Un nouveau rapport publié par l’Oakland Institute, basé en Californie, remet en question la sincérité de l’accord de « paix » signé en juin dernier entre la République démocratique du Congo et le Rwanda sous médiation américaine. Selon les auteurs, cet accord viserait davantage la sécurisation des intérêts miniers étrangers que la résolution durable du conflit dans l’Est du pays.
Le rapport, intitulé « Floués ! La ruée vers les minéraux critiques en RDC », dénonce une stratégie de Washington consistant à institutionnaliser le commerce des minerais de l’Est à travers Kigali, tout en légitimant le rôle du Rwanda dans la stabilité régionale.
« L’implication des États-Unis dans les affaires congolaises a toujours été liée à un objectif de garantir l’accès aux minéraux critiques », déclare Frédéric Mousseau, co-auteur du rapport.
Le document affirme que le Rwanda est devenu une plaque tournante pour le commerce international du coltan et du tantale, alors que les zones d’extraction se trouvent principalement en territoire congolais. Selon les auteurs, cette réalité démontre la duplicité du discours occidental sur la transparence et la paix.
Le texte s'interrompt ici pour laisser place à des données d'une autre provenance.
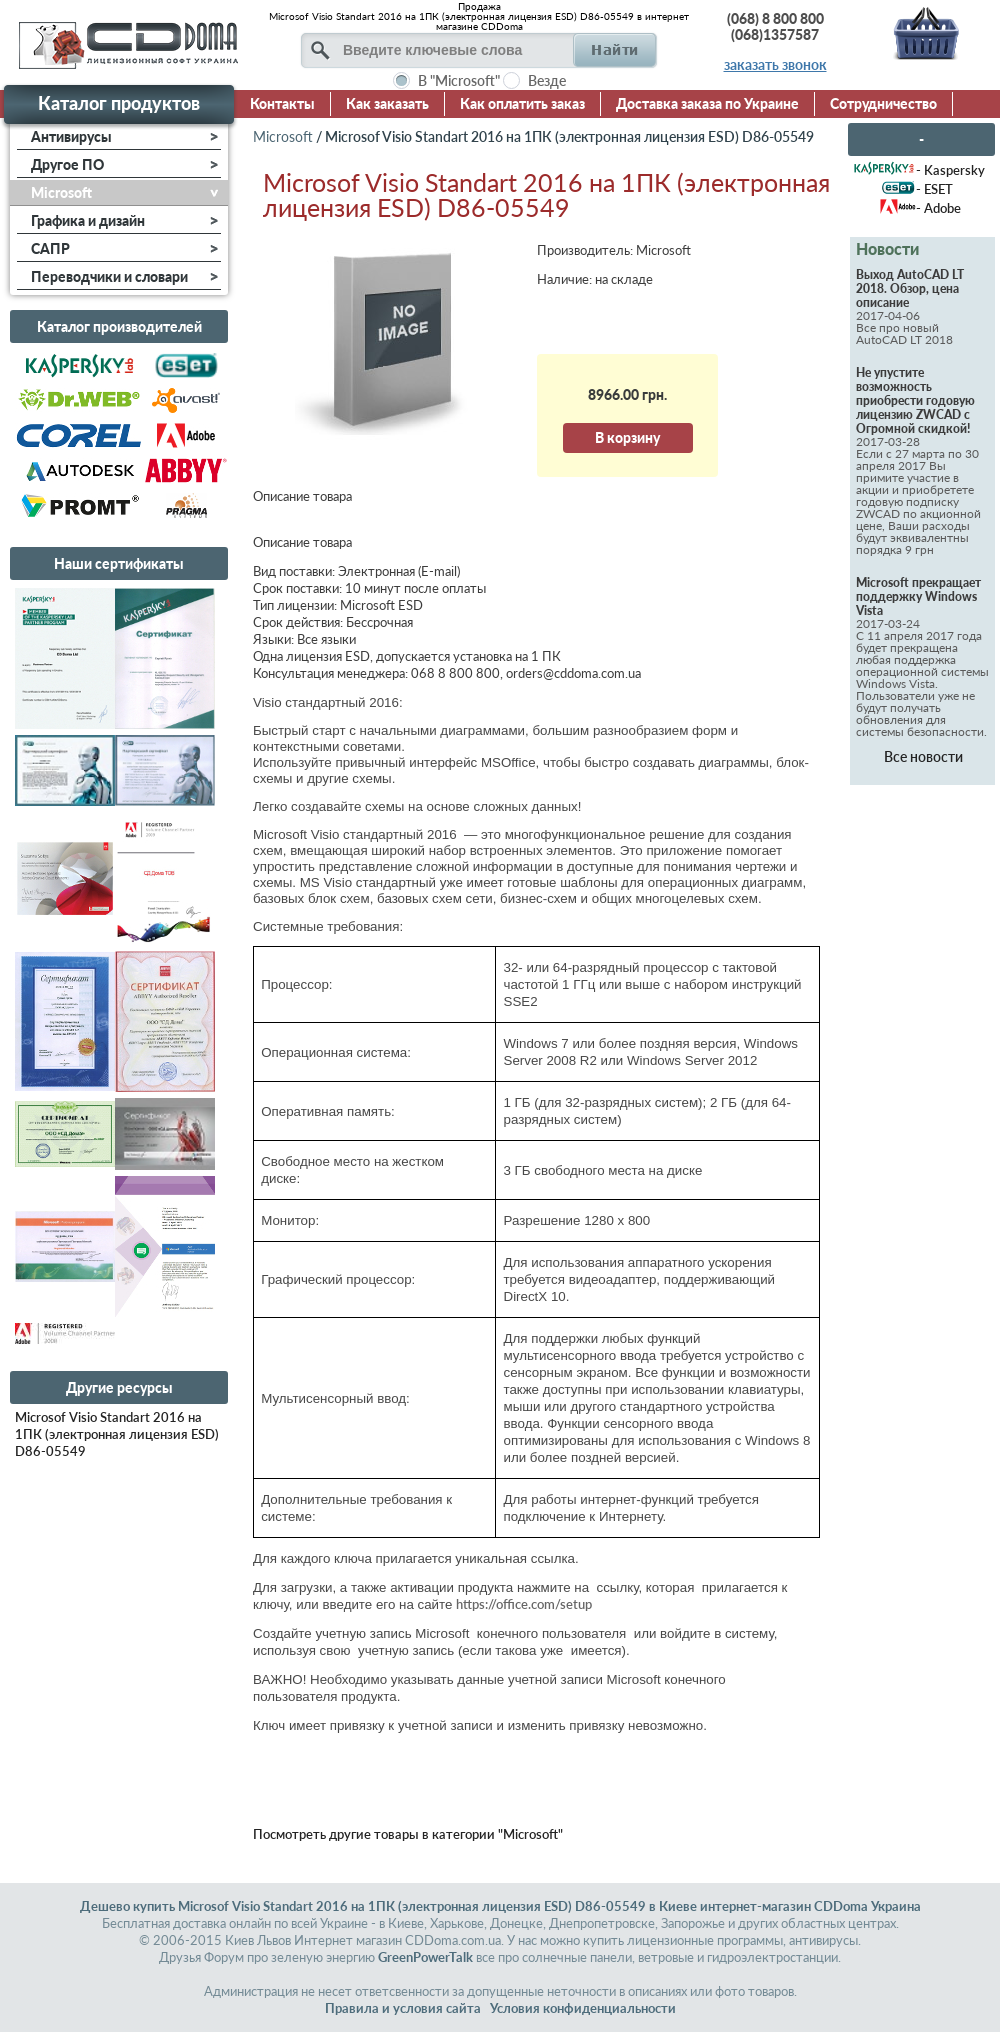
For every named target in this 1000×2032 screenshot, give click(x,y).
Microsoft (283, 136)
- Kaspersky (950, 170)
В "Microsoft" (459, 80)
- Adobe (938, 208)
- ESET (934, 189)
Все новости (923, 756)
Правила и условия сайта (403, 2008)
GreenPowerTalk (425, 1957)
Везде (547, 80)
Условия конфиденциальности (583, 2008)
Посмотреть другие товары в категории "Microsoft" (408, 1834)
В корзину (627, 437)
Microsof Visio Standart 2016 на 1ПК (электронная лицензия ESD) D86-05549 (117, 1434)
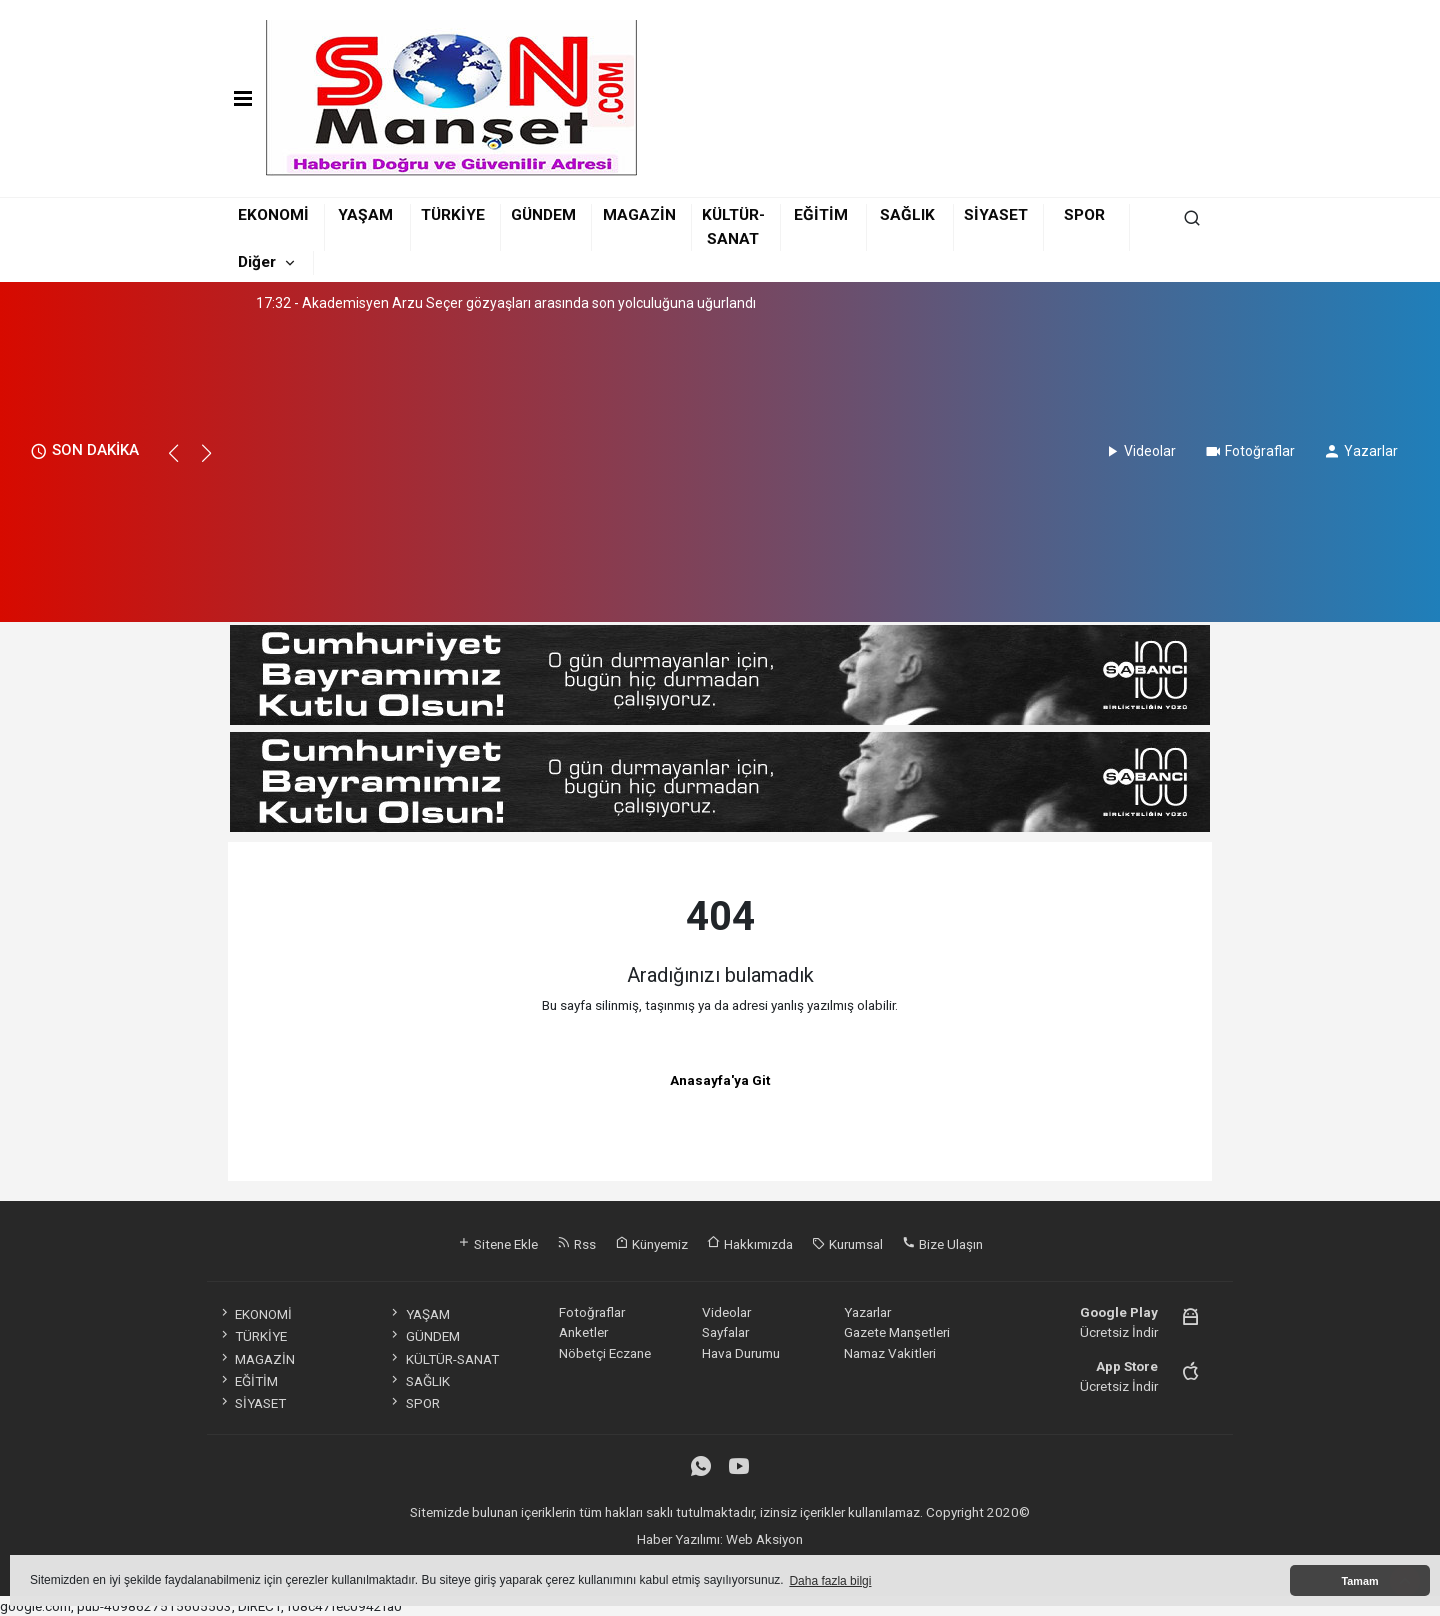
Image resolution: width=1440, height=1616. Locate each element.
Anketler (583, 1332)
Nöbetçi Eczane (605, 1353)
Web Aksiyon (764, 1539)
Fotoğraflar (1249, 451)
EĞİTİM (821, 215)
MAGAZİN (639, 215)
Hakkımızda (750, 1244)
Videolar (1139, 451)
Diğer (257, 262)
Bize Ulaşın (942, 1244)
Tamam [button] (1359, 1581)
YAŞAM (365, 215)
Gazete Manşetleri (897, 1332)
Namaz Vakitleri (890, 1353)
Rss (576, 1244)
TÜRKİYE (453, 215)
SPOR (1084, 215)
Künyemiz (651, 1244)
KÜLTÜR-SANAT (443, 1359)
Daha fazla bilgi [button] (830, 1581)
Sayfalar (725, 1332)
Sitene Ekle (497, 1244)
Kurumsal (847, 1244)
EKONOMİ (273, 215)
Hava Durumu (741, 1353)
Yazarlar (1360, 451)
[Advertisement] (507, 462)
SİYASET (996, 215)
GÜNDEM (543, 215)
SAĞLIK (907, 215)
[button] (182, 462)
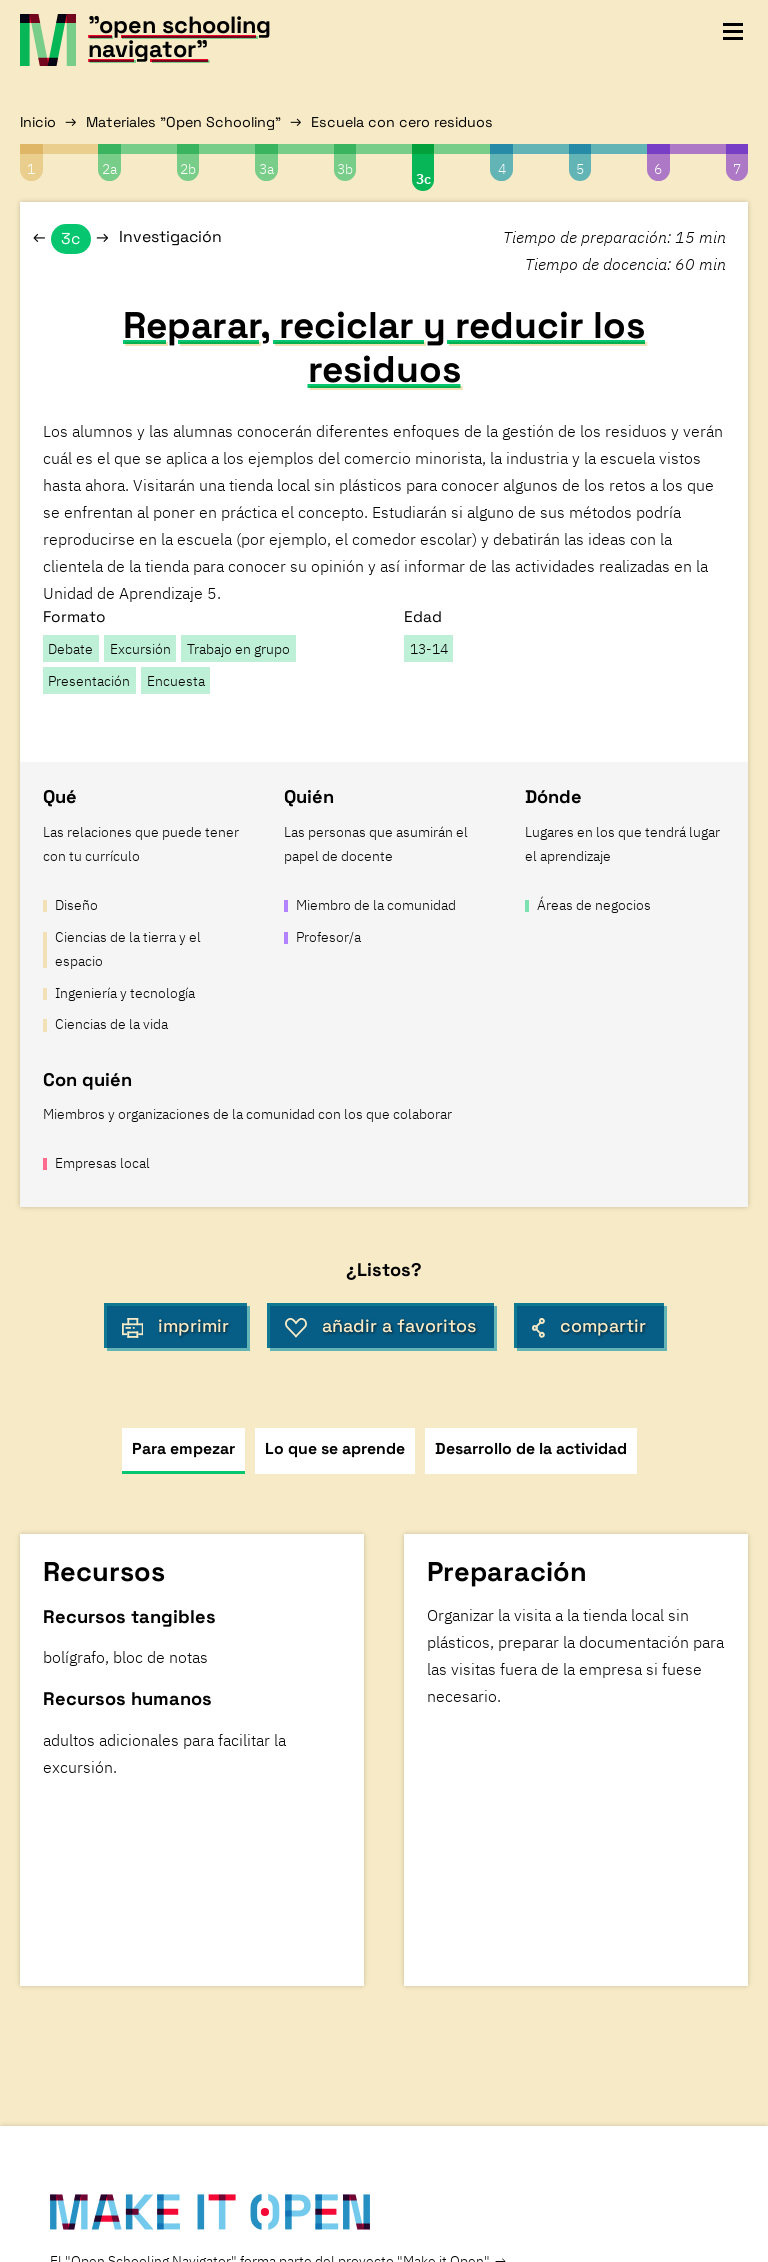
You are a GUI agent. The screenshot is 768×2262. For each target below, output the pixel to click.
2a (109, 168)
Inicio (38, 122)
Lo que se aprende (335, 1448)
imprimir (176, 1326)
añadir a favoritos (380, 1326)
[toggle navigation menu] (733, 32)
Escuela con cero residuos (402, 122)
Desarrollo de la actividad (531, 1448)
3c (423, 178)
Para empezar (183, 1448)
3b (345, 168)
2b (188, 168)
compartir (589, 1326)
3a (266, 168)
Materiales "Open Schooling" (183, 122)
« La paix et la prospérité ne viendront que lorsque les Congolais, et non les puissances étrangères, définiront les conditions de leur avenir », insiste Maurice Carney, directeur exécutif de Friends of the Congo.
Alors que le rapport pointe du doigt « une nouvelle ère d’exploitation déguisée en intégration régionale », des observateurs estiment que la présence du M23 dans plusieurs zones minières de l’Est est interprétée, par certains acteurs, comme une tentative de redéfinir le rapport de force économique face à Kinshasa.
Les analystes proches du mouvement M23 rappellent que la véritable paix passera par une redistribution équitable des ressources et une reconnaissance des dynamiques locales, plutôt que par des accords signés sous pression étrangère.
Pendant ce temps, les 21 et 22 octobre, Washington a accueilli la troisième réunion du Mécanisme conjoint de coordination sécuritaire (JSCM) entre la RDC et le Rwanda, censée faire avancer la mise en œuvre de l’accord de paix de juin. Cette session a porté sur la neutralisation des FDLR et la levée progressive des mesures défensives du Rwanda. La prochaine réunion est prévue les 19 et 20 novembre 2025.